Dataset extract
________

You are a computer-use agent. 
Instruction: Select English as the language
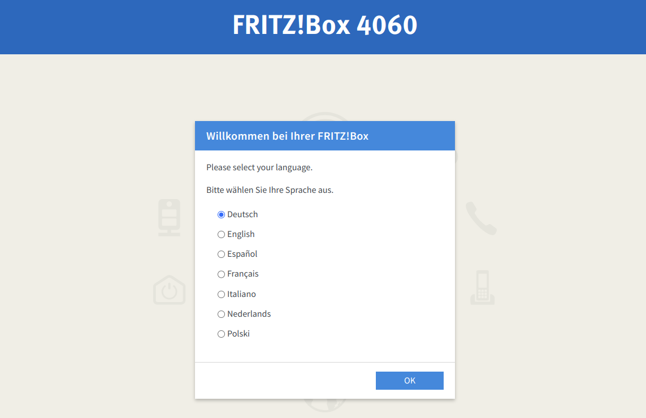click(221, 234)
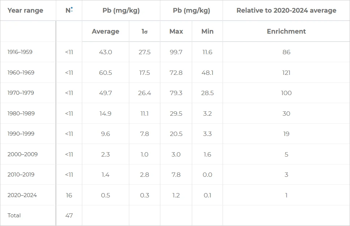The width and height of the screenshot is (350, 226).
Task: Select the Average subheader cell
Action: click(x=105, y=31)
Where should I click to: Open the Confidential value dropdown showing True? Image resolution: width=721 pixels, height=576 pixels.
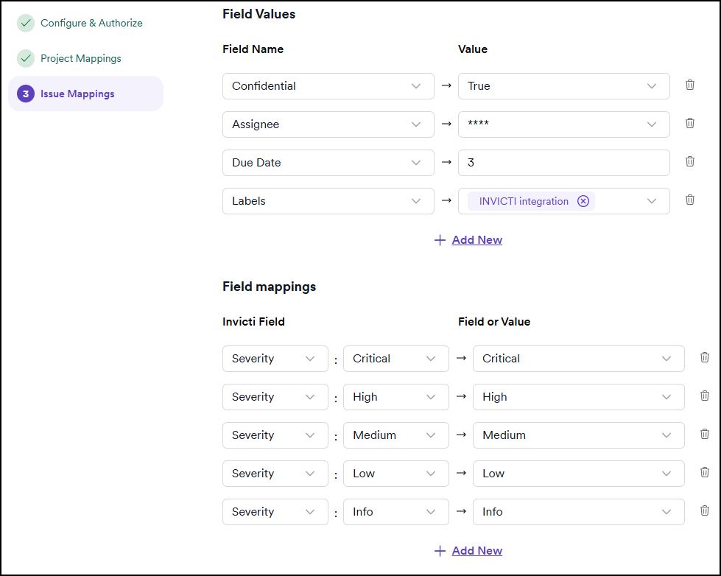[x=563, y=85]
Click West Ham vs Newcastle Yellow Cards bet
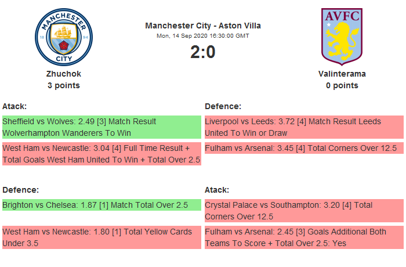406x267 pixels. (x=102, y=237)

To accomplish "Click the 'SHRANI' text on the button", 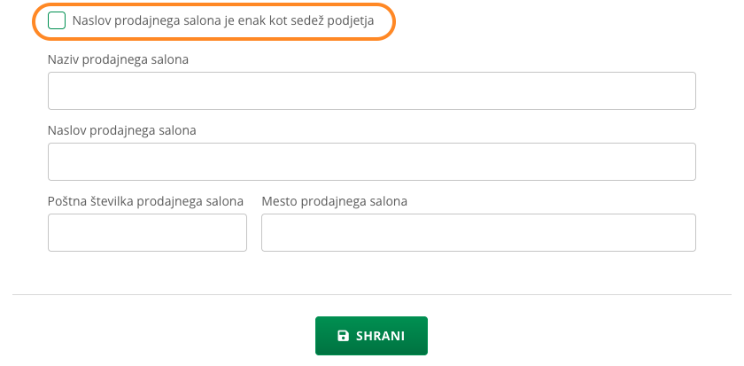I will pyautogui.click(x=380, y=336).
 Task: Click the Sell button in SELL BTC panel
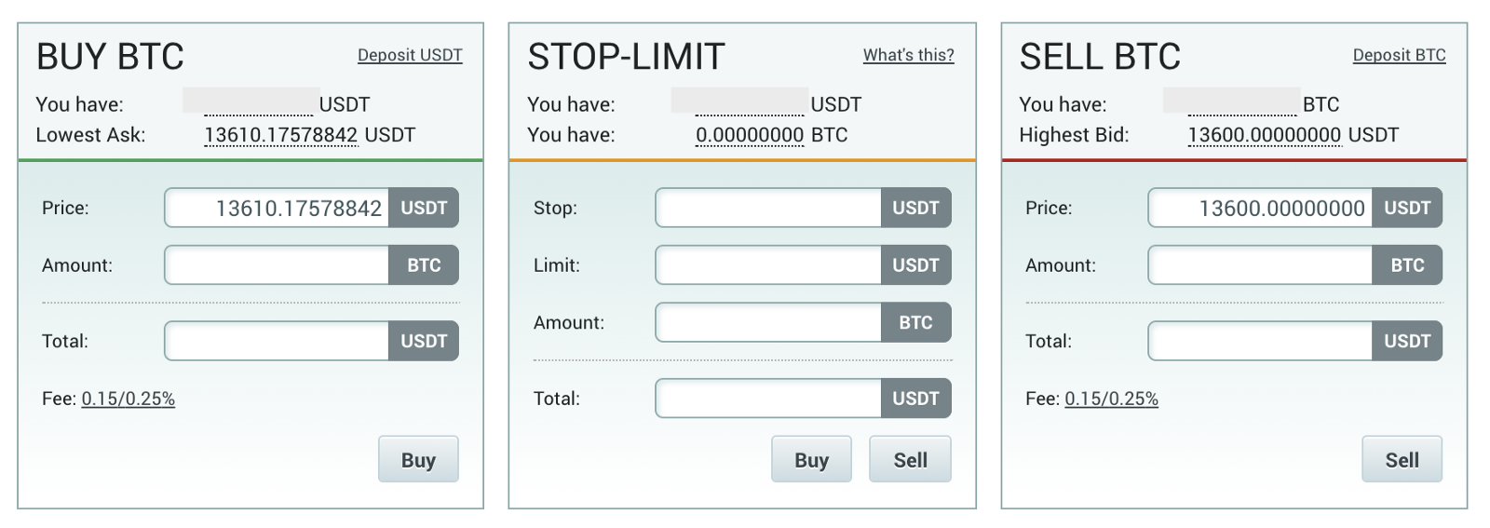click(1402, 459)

________

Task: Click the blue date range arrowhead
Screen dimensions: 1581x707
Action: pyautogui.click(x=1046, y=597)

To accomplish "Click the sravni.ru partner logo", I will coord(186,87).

________

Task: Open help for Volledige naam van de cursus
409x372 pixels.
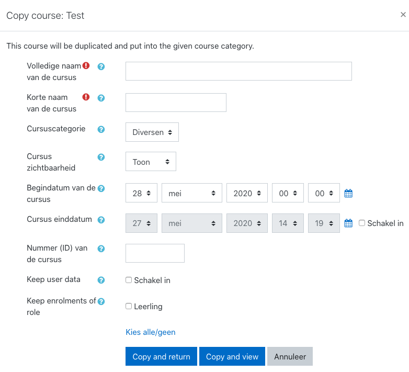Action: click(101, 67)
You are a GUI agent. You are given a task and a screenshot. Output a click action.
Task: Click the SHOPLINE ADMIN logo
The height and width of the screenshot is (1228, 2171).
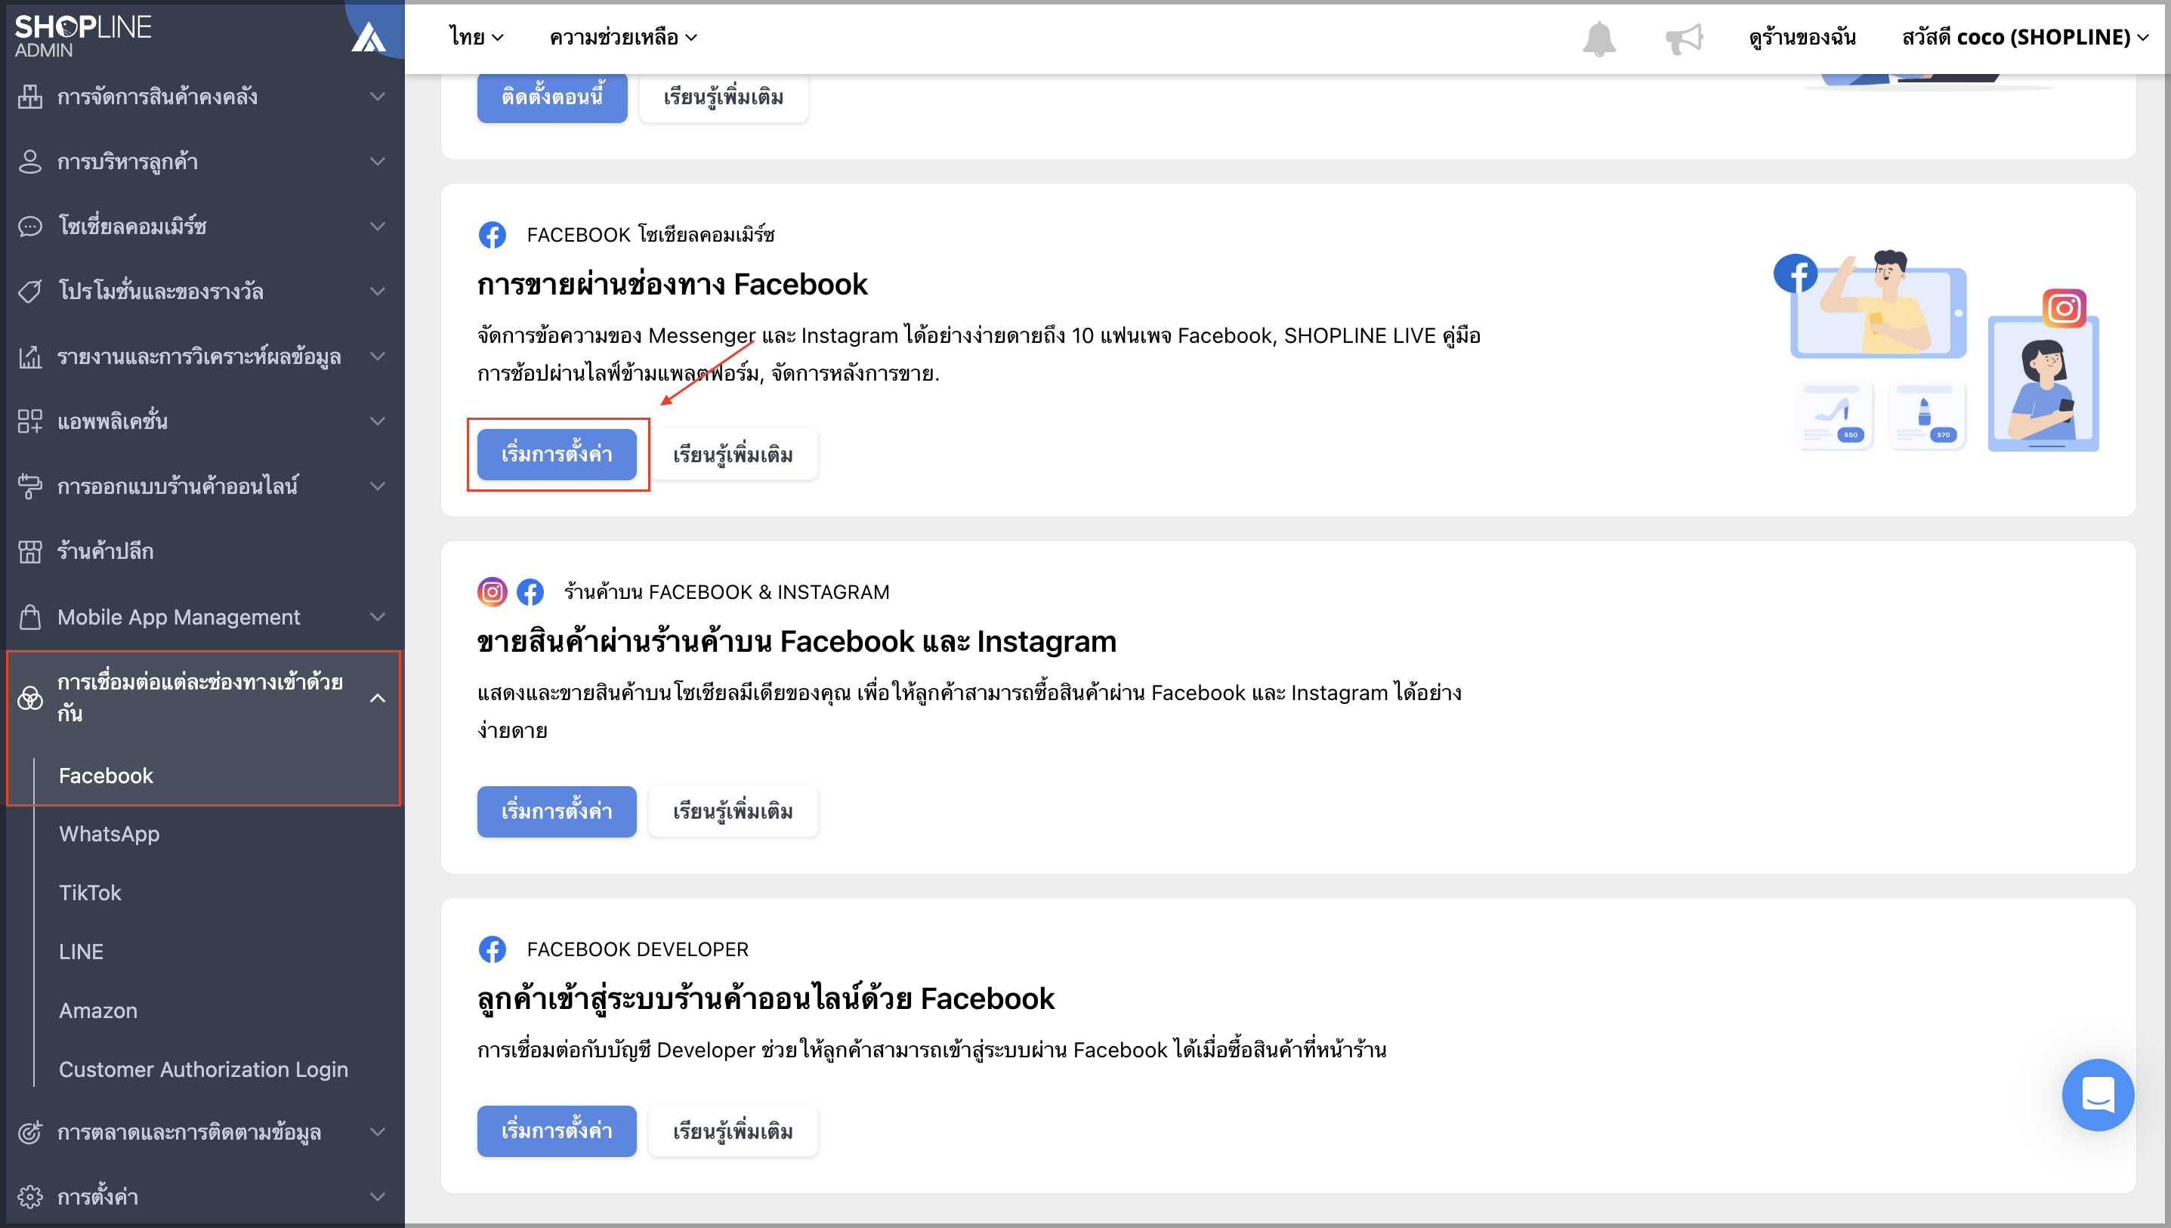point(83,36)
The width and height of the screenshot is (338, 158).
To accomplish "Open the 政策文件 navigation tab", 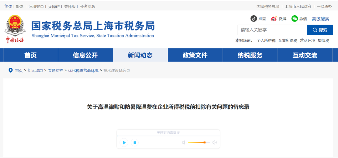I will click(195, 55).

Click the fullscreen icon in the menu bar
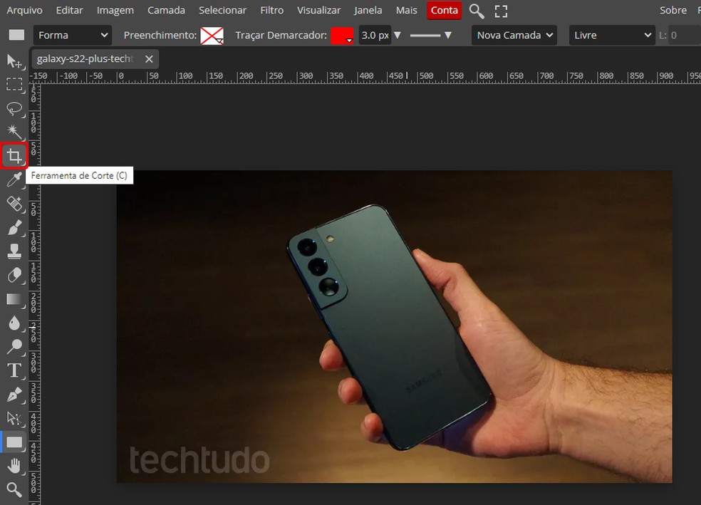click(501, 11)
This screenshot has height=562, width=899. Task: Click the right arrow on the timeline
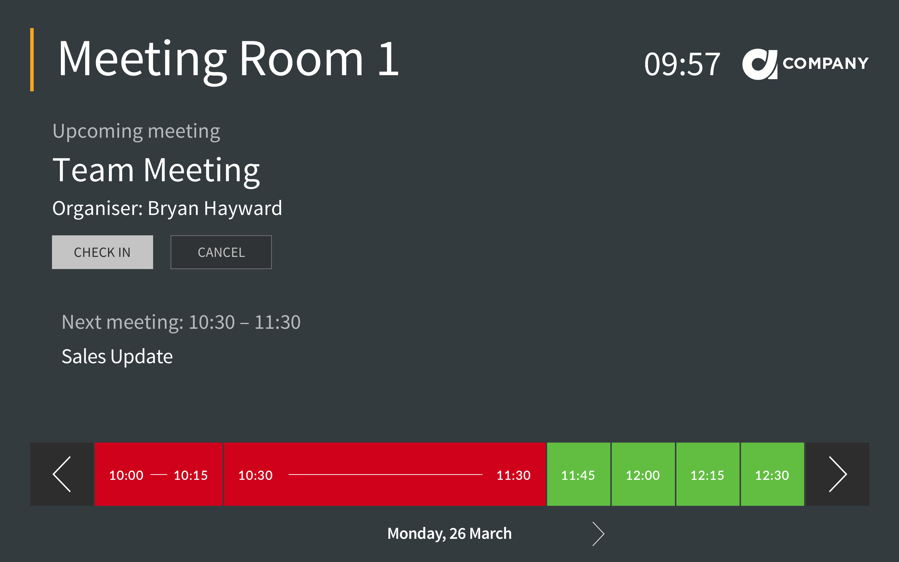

________

The task
Each line in the records above that contains the word "agent" must be copied.

Exercise output
You are a computer-use agent. 
You are a GUI agent. You are given a task and a screenshot. Output a click action.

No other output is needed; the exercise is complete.